EXCERPTED TEXT →

RISK – No time to cruise in a very risky business

risk insurance commissions insurance insurance industry

18 February 1999
| By Anonymous (not verified) |

Is risk insurance becoming too risky for insurers?

Judging by the recent reactions from trend-watchers in the insurance industry, it would seem so. Profitability has declined alarmingly in some sectors, they warn, and others appear to be going the same way. Claims experiences are worsening, premiums are rising, and some insurance companies are even expected to flee the business in future, much as they did in the US earlier this decade.

A variety of factors are to blame. Over the past decade or so, strong growth and fierce competition in the personal risk insurance market spurred insurers to grab market share. Consequently, they have bolted on more generous features and definitions to their products, which industry experts have blamed for worsening claims experiences, particularly in areas like disability (see chart).

"The fact of the matter is that our products have become simply far too generous," says Graham Morrison, general manager of operations at MLC Life's Protection Business Unit. "More generous than necessary to meet risk needs; more generous than portfolios can sustain over time."

That deterioration has been fuelled by growing trends on the consumer side over the past decade. Changing work patterns have resulted in more contract and part-time workers and more job changes. That, combined with increasing awareness and diagnosis of some disorders (see table) has also eroded the long-term sustainability of some risk lines.

TABLE:

New mental and nervous disorder claims as % of all new claims

(claim cost including duration)

1984-89 1987-91 1989-93 1991-95

male 9 12 13 (18) 18 (27)

female 12 13 16 (20) 20 (30)

Source: Australian Institute of Actuaries.

As Mark Gallagher, managing director of Swiss Re Life and Health, argues: "some product features have resulted in many more claims than were ever anticipated when these features were introduced."

These trends have led Morrison to argue that it is virtually impossible for any organisation to build a profitable risk portfolio by orthodox means with market conditions as we currently know them. In fact, he says: "it is becoming increasingly difficult to maintain profitability in an existing portfolio, assuming it is currently profitable."

He has identified a range of problem signs for insurance companies in the risk market. These include over-insurance; offering lifetime and long-term partial benefits and liberal termination provisions; inexperienced underwriters, claims personnel and product managers; and focusing on market share instead of profit.

MATERIAL PROVIDED →

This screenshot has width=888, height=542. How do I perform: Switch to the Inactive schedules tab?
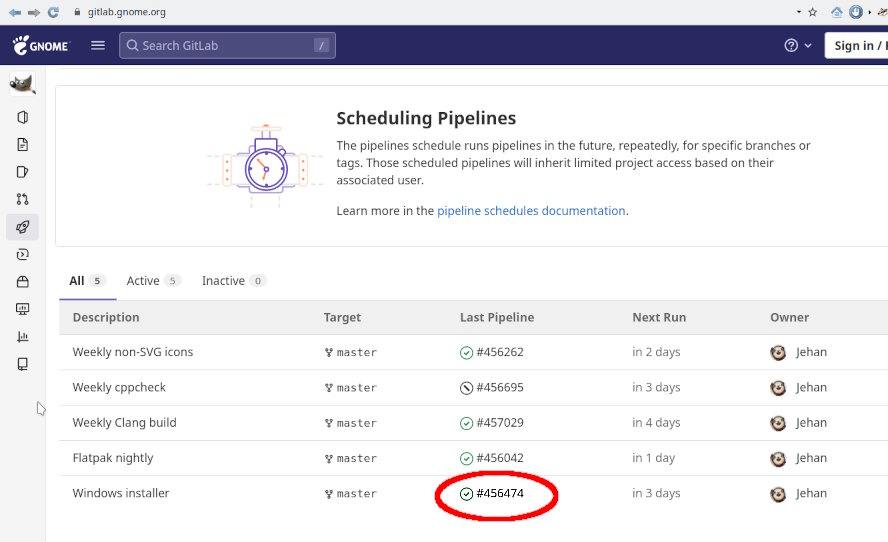point(233,281)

EXERCISE GOAL → Continue the article on declining profitability in risk insurance, picking up after its last paragraph, the list of problem signs for insurers.

RESPONSE TO THE TASK →
Research houses and intermediaries also drive the process. Intermediaries are attracted to risk products with high research-house ratings, but these are often awarded to features and definitions which lead to long-term claim problems. This selling point in turn drives risk product managers to add still more of the offending features and definitions.

This has led John Darwin, managing director of CBD Insurances, to argue that product managers have no role in the future of risk insurance. "They waste time coming up with extra features like free vet cover for your dog while you're in hospital," he says. "It's rubbish."

He believes that all players in the industry, from intermediary advisers and distributors to life offices, underwriters and re-insurers, to refocus on issues that will lead to greater sustainability in the risk product market.

He says intermediaries must in future develop agreed target markets of people who actually want to buy risk products. They should explain the value of the insurance, ensure it fits the client's needs and document the whole process.

Morrison says insurers must tighten up underwriting and claims processes as well as cut costs. They also need to accelerate the shift form upfront commission to on-going or "trailing" commissions to make risk business more sustainable.

He says companies should provide difference services to intermediaries to shift the focus away from benefits and premiums and look into offering advisers incentives to sell more "sensible" products.

Making such substantial changes, he argues, will produce better outcomes for consumers by making insurers portfolios "more profitable and robust".